**Text for analysis**
- - - -

Current scientific evidence does not establish that creatine monohydrate causes hair loss. The concern traces entirely to a single 2009 study involving college-aged rugby players that found creatine supplementation raised levels of dihydrotestosterone (DHT), a hormone associated with male-pattern baldness. That study did not measure hair loss, only a hormonal marker. No subsequent controlled study has replicated the finding or confirmed a causal link between creatine supplementation and hair thinning or loss in humans.
The fear has spread through gym communities and fitness forums far beyond what the underlying research actually supports. That does not mean it is baseless speculation worth dismissing in two sentences. The DHT pathway is a real biological mechanism, and the 2009 finding is a legitimate data point. What it means is that one study measuring a hormone proxy is a hypothesis, not a verdict. Here is what the evidence actually shows, and where the genuine uncertainty sits.
Where the creatine-hair-loss claim comes from
The claim originates almost entirely from a single published study. In 2009, researchers at a South African university recruited college-aged male rugby players for a three-week creatine supplementation trial. Participants took a loading dose followed by a maintenance phase. At the end of the study, the researchers measured blood levels of various androgens and found that DHT levels had increased meaningfully, and that the ratio of DHT to total testosterone also rose.
The study was published in a peer-reviewed sports medicine journal, which gave it credibility. The concern is mechanistically coherent: 5-alpha reductase, an enzyme present in scalp tissue, converts testosterone into DHT. DHT binds to receptors in genetically susceptible hair follicles, progressively miniaturizing them in a process that leads to androgenetic alopecia, the clinical name for male-pattern baldness. If creatine genuinely raises DHT, and your follicles carry the relevant genetic sensitivity, the theoretical chain from creatine to hair thinning is not absurd.

- - - -

Saved data entries
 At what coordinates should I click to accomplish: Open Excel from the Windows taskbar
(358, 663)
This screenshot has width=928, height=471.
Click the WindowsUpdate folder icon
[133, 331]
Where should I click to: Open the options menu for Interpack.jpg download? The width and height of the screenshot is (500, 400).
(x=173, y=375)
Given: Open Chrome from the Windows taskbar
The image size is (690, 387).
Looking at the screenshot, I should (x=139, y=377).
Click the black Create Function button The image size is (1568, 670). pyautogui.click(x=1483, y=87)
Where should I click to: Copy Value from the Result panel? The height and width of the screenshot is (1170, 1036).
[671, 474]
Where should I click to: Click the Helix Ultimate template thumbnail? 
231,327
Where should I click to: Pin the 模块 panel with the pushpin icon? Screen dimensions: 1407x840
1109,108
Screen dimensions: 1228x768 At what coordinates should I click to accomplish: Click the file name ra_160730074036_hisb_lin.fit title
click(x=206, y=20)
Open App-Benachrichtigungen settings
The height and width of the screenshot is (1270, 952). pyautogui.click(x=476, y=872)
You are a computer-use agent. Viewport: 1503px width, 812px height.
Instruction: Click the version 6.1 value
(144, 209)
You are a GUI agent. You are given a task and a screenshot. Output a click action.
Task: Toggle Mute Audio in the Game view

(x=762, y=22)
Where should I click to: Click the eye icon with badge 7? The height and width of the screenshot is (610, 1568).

- - - -

**Activity 1**
Rewrite the part of the creatine and hair loss text from "The study was" to "is not absurd.", putting "medical journal" in place of "sports medicine journal".
**Activity 2**
Answer these questions using the creatine and hair loss text.
(a) In what year was the study behind the claim published?
(b) How long did the supplementation trial last?
(c) Which enzyme converts testosterone into DHT?
**Activity 3**
Decide whether each statement agrees with the creatine and hair loss text. Answer yes or no, and quote the words that decide it.
(a) The 2009 study measured hair loss directly.
(b) The participants were college-aged male rugby players.
(c) Later controlled studies have confirmed the 2009 finding.

**Output 1**
The study was published in a peer-reviewed medical journal, which gave it credibility. The concern is mechanistically coherent: 5-alpha reductase, an enzyme present in scalp tissue, converts testosterone into DHT. DHT binds to receptors in genetically susceptible hair follicles, progressively miniaturizing them in a process that leads to androgenetic alopecia, the clinical name for male-pattern baldness. If creatine genuinely raises DHT, and your follicles carry the relevant genetic sensitivity, the theoretical chain from creatine to hair thinning is not absurd.

**Output 2**
(a) 2009
(b) Three weeks
(c) 5-alpha reductase

**Output 3**
(a) No: "That study did not measure hair loss, only a hormonal marker."
(b) Yes: "researchers at a South African university recruited college-aged male rugby players"
(c) No: "No subsequent controlled study has replicated the finding"